Systematische Theologie: Ethik

Autor/Hrsg.:

Keppeler, Cornelius

Titel/Untertitel:

Perspektivische Personalführung. Die katholische Soziallehre als Grundlage für eine zeitgemäße Führungskultur.

Verlag:

Marburg: Tectum Wissenschaftsverlag 2014. 375 S. Kart. EUR 34,95. ISBN 978-3-8288-3320-3.

Rezensent:

Holger Böckel

Die von dem Sozialethiker André Habisch betreute Dissertation an der Katholischen Universität Eichstätt-Ingolstadt ist im Grenzbereich zwischen katholischer Gesellschaftslehre und dem empirischen Kontext der Personalführung angesiedelt. Das von Cornelius Keppeler verfolgte programmatische Anliegen besteht in dem Versuch, die katholische Soziallehre als Grundlage einer »zeitgemäßen Führungskultur« in Unternehmen fruchtbar zu machen. Die Studie steht somit im Kontext des relativ jungen wissenschaftlichen Dialogs zwischen betriebswirtschaftlicher und (katholisch-)theo logischer Perspektive, wie er in Eichstätt bereits seit Längerem geführt wird (vgl. Bernd Halfar, Andreas Borger: Kirchenmanagement, 2007). Das Werk ist, den Nachweis dieser Grundannahme verfolgend, in drei Teile gegliedert.

Gegebenes Material

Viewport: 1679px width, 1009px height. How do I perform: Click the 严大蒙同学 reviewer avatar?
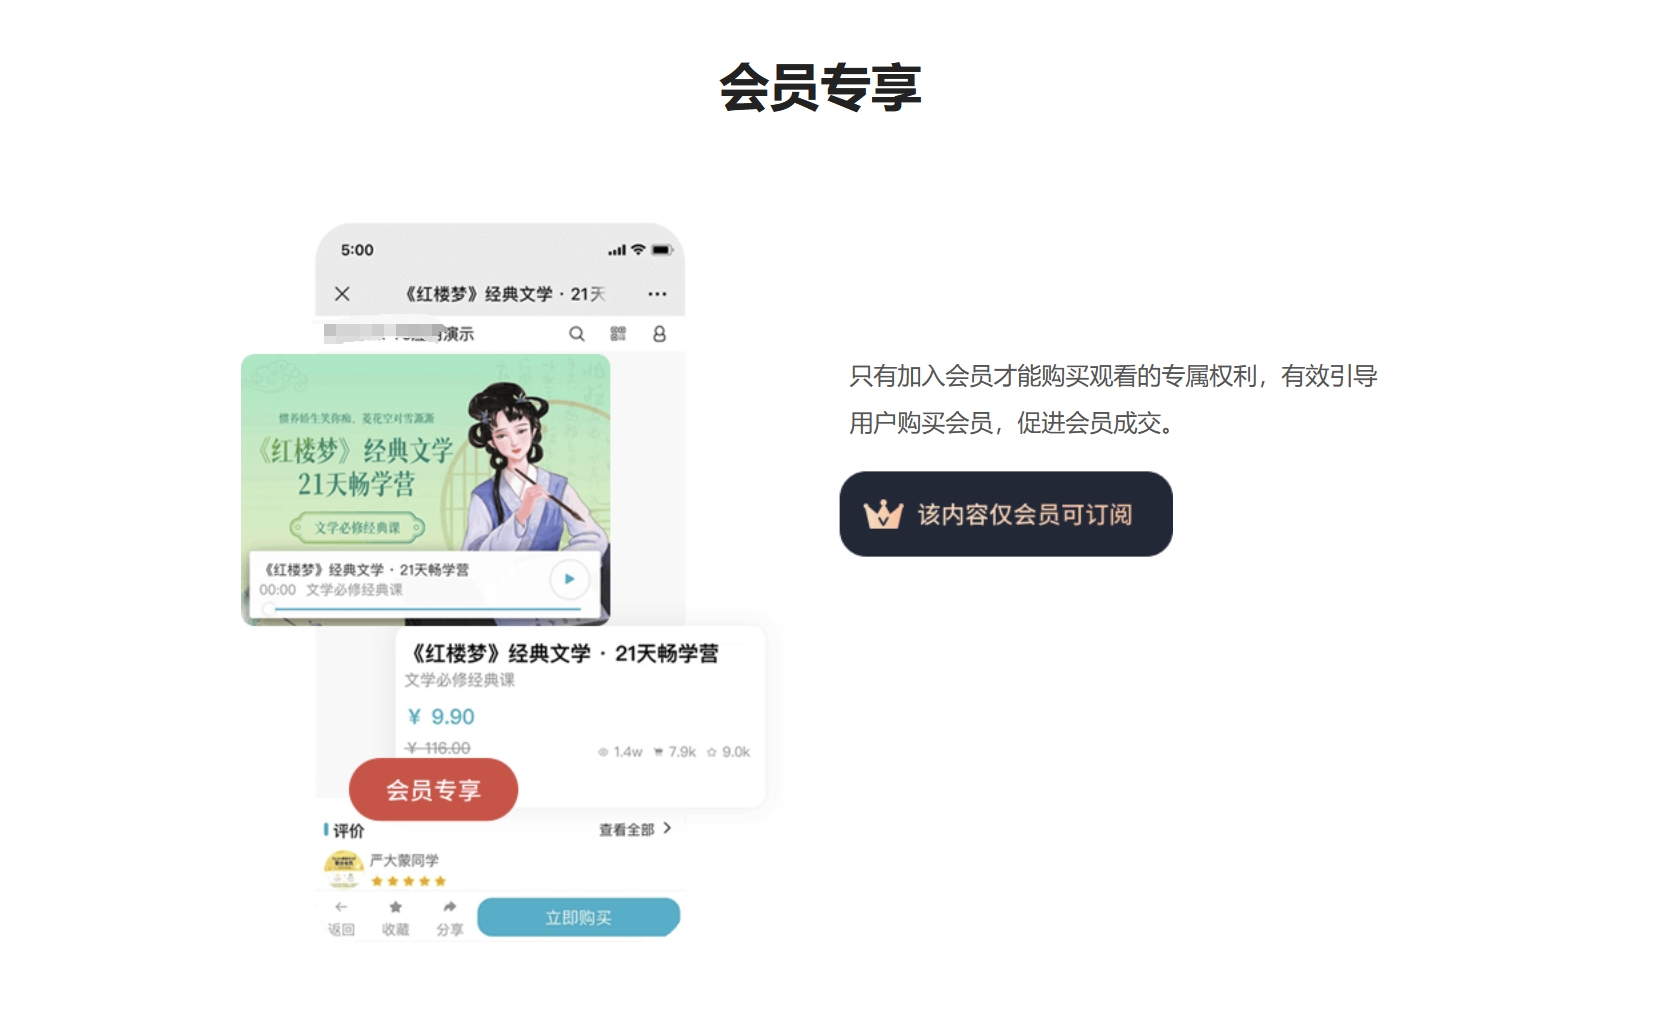coord(342,869)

Deine Aufgaben
• 1. Wer hat laut Textauszug die besprochene Dissertation betreut?
• 2. Gib den Abschnitt aus dem Textauszug wörtlich wieder, beginnend bei "Perspektivische Personalführung. Die" und endend bei "34,95. ISBN 978-3-8288-3320-3.".

Erwartete Antworten
• 1. Der Sozialethiker André Habisch.

• 2.
Perspektivische Personalführung. Die katholische Soziallehre als Grundlage für eine zeitgemäße Führungskultur.

Verlag:

Marburg: Tectum Wissenschaftsverlag 2014. 375 S. Kart. EUR 34,95. ISBN 978-3-8288-3320-3.